● **Given exercise**
Continue the blog post below about the inri017 release and an early anti-tobacco song, starting right after its final sentence.

--- Start of Passage shown ---

Friday, November 18, 2016

publishing inri017

these three tracks were not initially connected in any way, other than being the lead sequence on my second record. they are not even connected in time: the first section was written in late 1997 around the ry30, the second section was written in early 1997 around an octaver and the last section was written in mid 1998 as a sound design experiment. however, they've been connected together since they were sequenced together in early 1999.

it was in early 2014 that i first got the idea of splitting the opening sequence into it's own release, in order to upload the tracks together to youtube. i eventually ruled against it as it didn't have a deep enough conceptual unity to justify.

the idea has come back with the revisitation of my first period and the construction of a series of experimental singles. for reasons of chronology, it was somewhat necessary for me to release a single for idiotic in the summer of 1998. but what made the single worthwhile to me in this form was the ability to reversion the concept using the different glitch mixes of the first and third tracks. the result is a challenging and epic listen, and i hope you enjoy it.

--

section 2...

i was violently anti-tobacco in my teens. to an extent, i still am. but, i was also largely just repeating things that had been said to me, without the critical filter that comes with defining a sense of individuality. i think we probably all remember a time when we repeated things told to us by teachers, parents and the media without fully thinking them through. we don't, however, all have demos of songs that we wrote before we'd come to understand who we really are, as individuals.

looking back at the initial recording, i mostly just wish that i had articulated myself a little bit better. i never dropped my opposition to tobacco, not even when i was a smoker. i'm not sure that i ever really even admitted to myself that i was a smoker. so, i don't want to distance myself particularly far from the basic crux of my opinion that smoking tobacco is really pretty stupid - i never really altered that opinion. what i do want to distance myself from is some of the precise language and arguments that i used, as they are not reflective of my own thoughts.

for example, i wouldn't present the health care argument. first, i'm a strong advocate of universal health care. second, the accounting underlying the idea is not well defined, and difficult to construct. third, i reject the entire concept of currency. nor do i think we'd have to make resource-based decisions about health care if it weren't for the limits provided by currency. so, i'm retracting that statement - along with many others.

--- End of Passage shown ---
--- Start of Data lines ---

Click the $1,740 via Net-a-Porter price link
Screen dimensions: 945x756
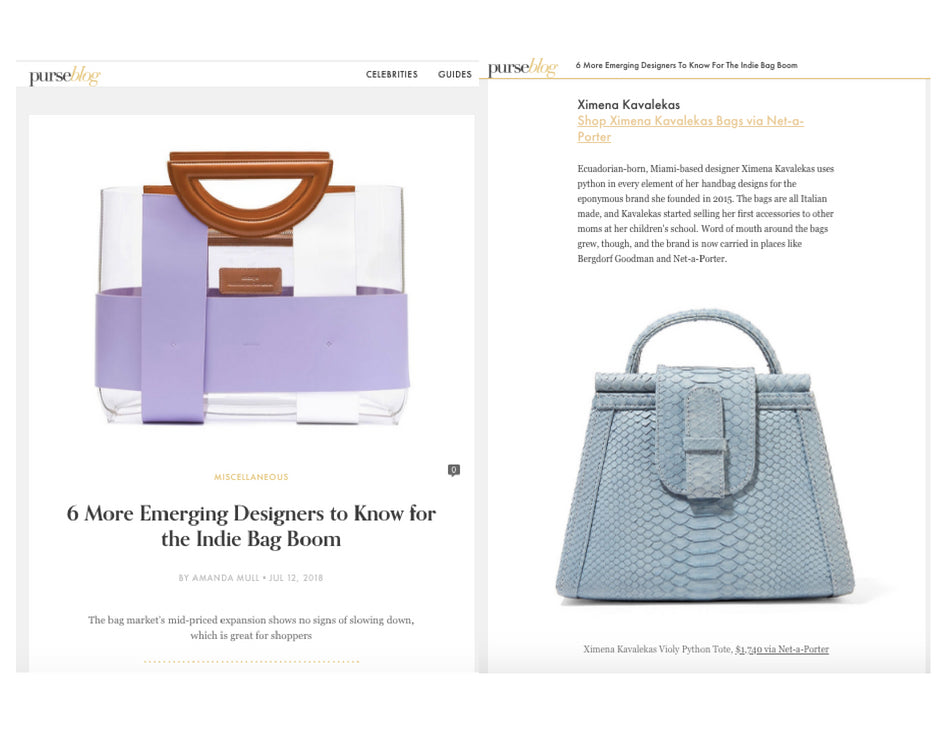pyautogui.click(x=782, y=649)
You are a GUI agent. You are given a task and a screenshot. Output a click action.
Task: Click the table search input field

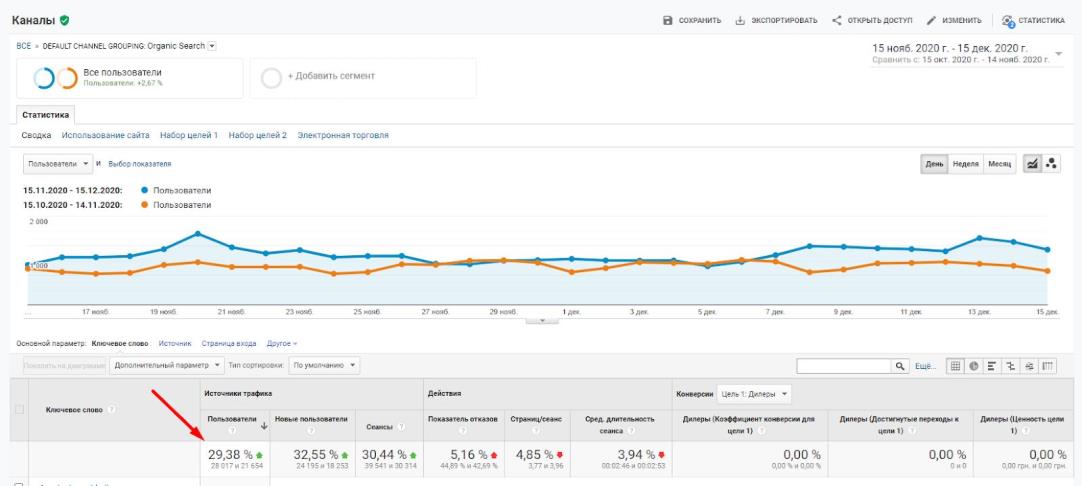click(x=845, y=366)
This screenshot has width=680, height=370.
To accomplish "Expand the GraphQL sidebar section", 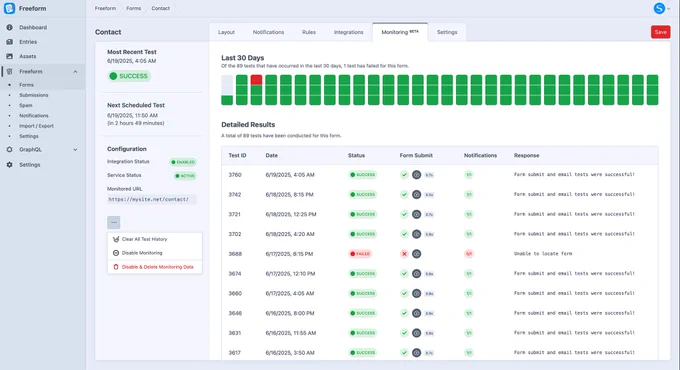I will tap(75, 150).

--- End of Data lines ---
--- Start of Data lines ---

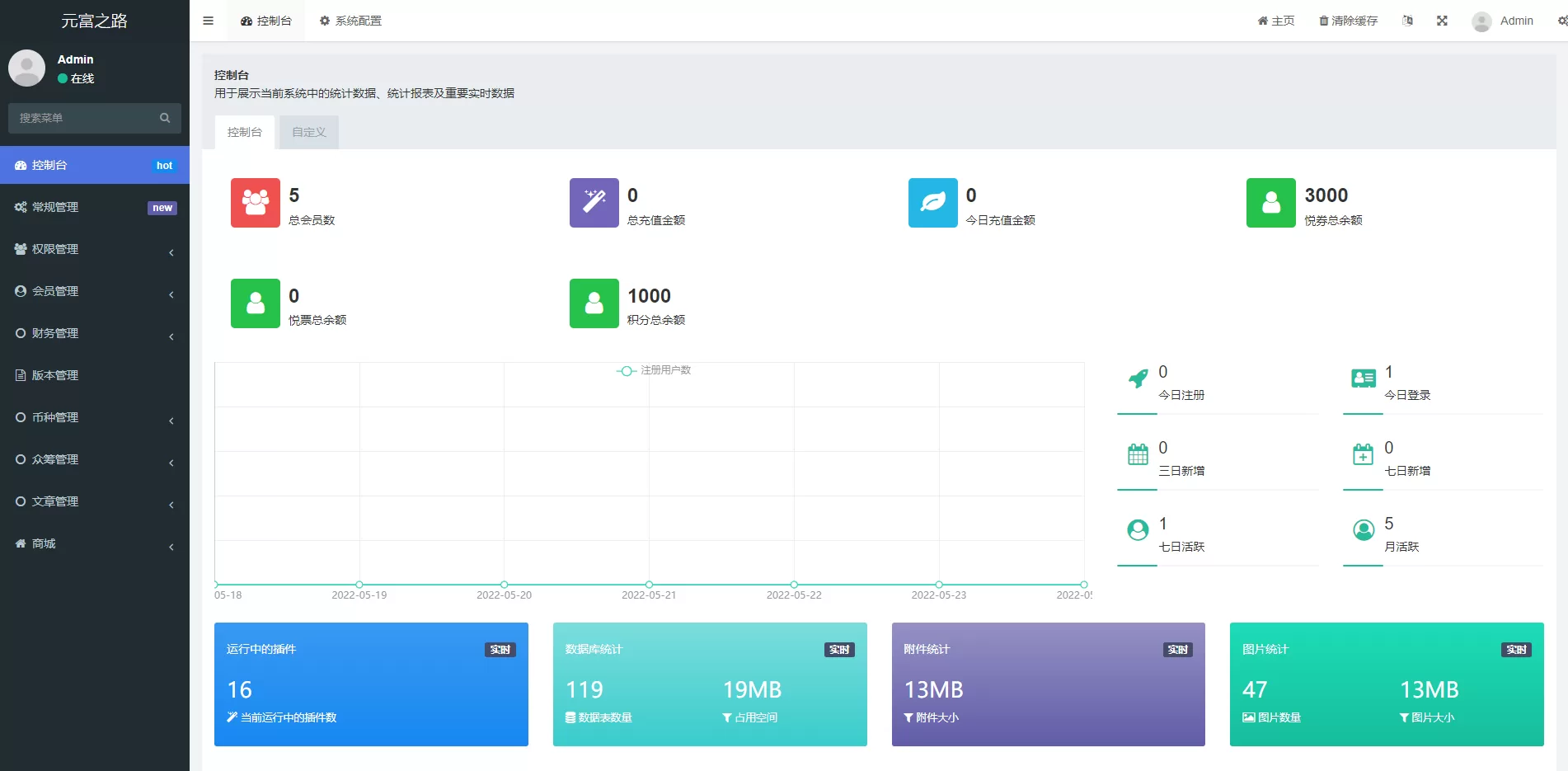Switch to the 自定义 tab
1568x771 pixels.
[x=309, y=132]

--- End of Data lines ---

● **Written response**
by the time i got to recording a second version of the track in mid 1998, i'd smoked a few other things and enjoyed them. a purely anti-tobacco song no longer seemed all that relevant to me; more relevant to me was a song comparing marijuana use to tobacco use. so, i hid the vocals through a very heavy vocoder effect and piled a lot of silly samples, many about marijuana, on top of the track. it stayed that way for almost fifteen years.

when i sat down to remaster in late 2013, removing samples was a dominant priority. thankfully, i actually had an archived instrumental version from back in 1998. this allowed me to replace the track with only minimal editing.

there were continuity reasons why i went with the sample version the first time around, but it was against my better judgement, even then. i should have followed my gut.

-

section 1...

i had earlier recorded a vocal version of this, but i had the good sense to realize it was awful and replaced the vocal parts with synth sections, creating an electronic/ambient piece with a liberal use of noise. it's admittedly a little elevator-music sounding, but i think that's sort of part of it's charm. it's very precious sounding.

this is one of my favourite early pieces. i used to just sit and play the simple guitar outro, with drum loop in my sennheiser 440-IIs, for hours at a time...

the decision to remove the vocals on this track was largely a reflection of my growing confidence in the quality of the music to stand up on it's own. over the '98-'99 period, i was largely aware of how cringeworthy my lyrics were and put them into three overlapping categories: (1) comedy/satire, in which case i let them stand as they were, (2) cries for help, in which case i upheld them as they were hoping somebody would listen, (3) songs that i had no lyrical idea for but that i felt needed lyrics, in which case i felt trapped by the genre conventions and upheld ideas that i truly didn't even like at the time simply so the songs would have vocals. over time, i eventually got to the point where i had enough confidence in the music that i no longer felt that the songs required lyrics, and i started to look at it as something to use sparingly based on whether i actually had an idea to express. while there are definitely songs in this period that i wish i had kept instrumental versions of, the final mixes only include a couple with lyrics that i actively regret. this is the first time i was able to mentally push back against myself and say "no. this song does not need lyrics.".

--

section 3...

this is what it sounds like when you open dlls with a wave editor. there was some strategic reshaping, but that's where the bulk of the sound comes from.

--

initially written over the course of 1997. recreated and expanded over the course of 1998. lead track first sequenced in this form in feb, 1999. further remixes generated over the course of 1999. a failed rescue was attempted in 2013, and another in late 2015. remastered in november, 2016 from various sources, 1997-2015. finalized on nov 17, 2016. as always, please use headphones.

the album version of this track appears on my second record:
jasonparent.bandcamp.com/album/inriched

this release is compiled in the following places:
jasonparent.bandcamp.com/merch/inri-box-set

this release also includes a printable jewel case insert and will also eventually include a comprehensive package of journal entries from all phases of production (1997, 1998, 1999, 2013, 2015, 2016).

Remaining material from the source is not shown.